Who am I fooling? If you’re on this website, you’re likely familiar with the challenges of transit in Ottawa. Well, here’s a chance to make your voice heard. The city is recruiting volunteers to sit on a new Transit Advisory Working Group.
Details can be found here on Councillor Gower’s webpage: Recruitment for the Transit Advisory Working Group - Glen Gower | Councillor / Conseiller | Stittsville
Please consider applying – we need people who understand the value of public transit on this working group.
If you are interested in providing a voice on the future of our city’s transit services, please complete the application form before 5:00 pm on Friday, December 22, 2023. Questions can be sent to [email protected]
Êtes-vous frustré par l'état des transports en commun dans cette ville ?
Qui suis-je en train de tromper ? Si vous êtes sur ce site Web, vous êtes probablement au courant des défis que pose le transport en commun à Ottawa. Voici l'occasion de faire entendre votre voix. La Ville recrute des bénévoles pour faire partie d'un nouveau groupe de travail consultatif sur le transport en commun.
Les détails se trouvent ici, sur la page Web du conseiller Gower : Recruitment for the Transit Advisory Working Group - Glen Gower | Councillor / Conseiller | Stittsville
N'hésitez pas à poser votre candidature - nous avons besoin de personnes qui comprennent la valeur des transports en commun dans ce groupe de travail.
Si vous souhaitez vous faire entendre sur l’avenir de nos services de transport en commun, veuillez remplir le formulaire de candidature d’ici 17 h le vendredi 22 décembre 2023. Vous pouvez envoyer vos questions à l’adresse [email protected].
Members of the Ottawa Transit Riders will join other community members from groups such as Horizon and Acorn at a rally at City Hall on Wednesday December 6th to battle for a budget that serves ALL residents of the city.
Community services are pleading for more funding even as mayor Sutcliffe has been dipping into emergency reserves to keep property taxes at a level that is unsustainable to maintain even basic services.
Councillors have proposed to raise the transit levy 1% (about $8 per household) in order to freeze transit fares.
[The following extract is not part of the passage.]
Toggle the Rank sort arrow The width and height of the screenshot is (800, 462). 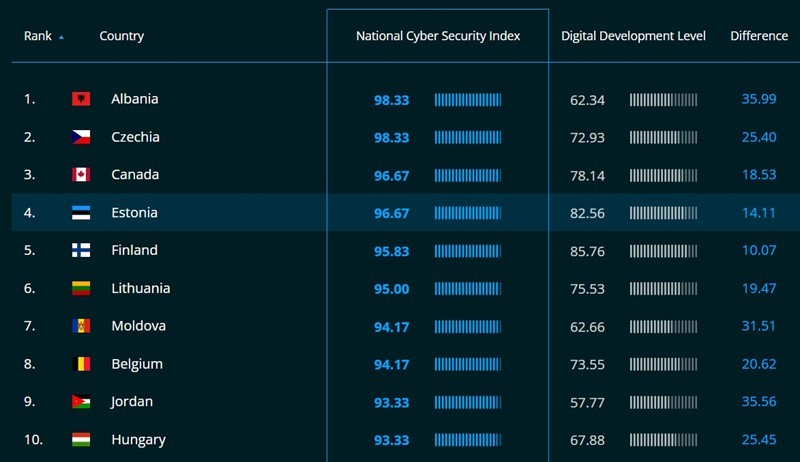pyautogui.click(x=61, y=37)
That seems pretty reasonable to most people.
Come join us if you can.
Transit has been in the news recently:
Ordinary citizens are expressing their frustration. Here is a quote from Reddit (apologies for not crediting the writer)
I’m tired of hearing about OC Transpo’s “deficit”. It’s a public service that benefits everyone, even if you only drive you benefit from reduced cars on the road, pollution, noise, etc. etc.
The military doesn’t turn a profit. Highways don’t turn a profit. Sidewalks don’t turn a profit. Storm sewers don’t turn a profit. We pay taxes and expect these services in return. WHY is public transit the only service that has this self-defeating point-of-service user fee associated? Imagine we had to pay $3.25 every time we used a sidewalk? Or when it rained we had to pay $3.25 to unlock our nearby catch basin? IT DOESNT MAKE SENSE.
Also, an excellent article from Nick Grover of Free Transit Ottawa: Grover: Want better public transit, Ottawa? Invest in it | Ottawa Citizen
The Transit Commission meeting held on Tuesday, November 14th was very long. There were a lot of delegations – a lot of people tried to make councillors understand that the proposed cuts will make transit worse.
It’s not over yet.
On December 6th, the councillors will debate raising the transit levy from 2.5% to 3.5%. That works out to about $8 per household.
Are you willing to pay an additional $8 per year to support transit?
Contact your city councillor. Call them, email them, talk to them at an event. Explain why good quality transit is such an important issue. They work for us and they need to vote better.
La réunion de la commission des transports qui s'est tenue le mardi 14 novembre a été très longue. Il y avait beaucoup de délégations - beaucoup de gens ont essayé de faire comprendre aux conseillers que les coupures proposées aggraveront la situation du transport en commun.
Vous vous sentez désespéré ?
Rien n'a encore été décidé.
Le 6 décembre, les conseillers débattront de l'augmentation de la taxe sur les transports en commun de 2,5 % à 3,5 %. Cela représente environ 8 dollars par ménage.
Êtes-vous prêt à payer 8 dollars de plus par an pour soutenir les transports en commun ?
Contactez votre conseiller municipal. Appelez-le, envoyez-lui un courriel, parlez-lui lors d'un événement. Expliquez-leur pourquoi un transport en commun de qualité est une question si importante. Ils travaillent pour nous et doivent mieux voter.
The next Transit Commission meeting is Tuesday, November 14, 2023 at 9:30 AM.
You can attend by going in-person to Champlain Room, 110 Laurier Avenue West, or you can watch the meeting on YouTube: Ottawa City Council - YouTube
The agenda is here: Transit Commission - November 14, 2023 (escribemeetings.com)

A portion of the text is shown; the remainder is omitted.